**Work to do**
A – Do these statements agree with the Drupal data API issue? Answer yes or no for each, and quote the deciding words. (i) The further steps are expected to be work after Drupal 6.x. (ii) Under the suggested goals, objects would keep both the array and the object form. (iii) Data transactions should depend on form input.
B – What does the Drupal data API issue name as key to any future Data API?
C – Write out the part of the Drupal data API issue between "Key to any future" and "of form/user input.", inclusive.

╭─ Given text

Data API: further steps [#145684]

Issue http://drupal.org/node/113435 takes some first steps towards a unified data API for Drupal that might conceivably be possible for Drupal 6.

The aim of this issue is to begin to map out the further steps beyond that. This is almost certainly for post-6.x work, but it's important nonetheless to start mapping it out, as http://drupal.org/node/113435 only makes sense as a step towards something.

Key to any future Data API is the pending Schema API, http://drupal.org/node/144765. When it is in, and enhanced with additional table and field properties (foreign key and other field relationships, Drupal-specific parameters like whether a particular data type takes SQL rewriting), we presumably will have all the schema knowledge required to programmatically create, update, load, and delete objects along with all their linked data.

But what is our best approach? How best to take advantage of this new schema awareness?

To start off, let's try to define some of what a Data API should accomplish. Here's a preliminary list of suggested goals:

All data transactions are completely independent of form/user input.
Data have a consistent structure in all their forms. E.g., what's returned by a load operation can be sent directly to an update operation without change of format.
All objects are of a single type. Here we need to choose between our two current forms: array and object.

╰─
╭─ Source material

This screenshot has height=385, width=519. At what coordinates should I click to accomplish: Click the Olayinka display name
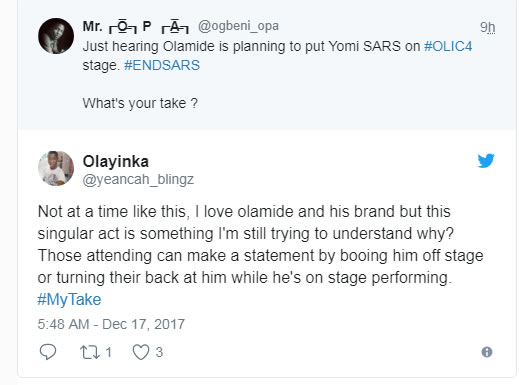coord(116,161)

╰─

**Answers below**
A –
(i) Yes: "This is almost certainly for post-6.x work"
(ii) No: "All objects are of a single type. Here we need to choose between our two current forms: array and object."
(iii) No: "All data transactions are completely independent of form/user input."

B – The pending Schema API, http://drupal.org/node/144765.

C –
Key to any future Data API is the pending Schema API, http://drupal.org/node/144765. When it is in, and enhanced with additional table and field properties (foreign key and other field relationships, Drupal-specific parameters like whether a particular data type takes SQL rewriting), we presumably will have all the schema knowledge required to programmatically create, update, load, and delete objects along with all their linked data.

But what is our best approach? How best to take advantage of this new schema awareness?

To start off, let's try to define some of what a Data API should accomplish. Here's a preliminary list of suggested goals:

All data transactions are completely independent of form/user input.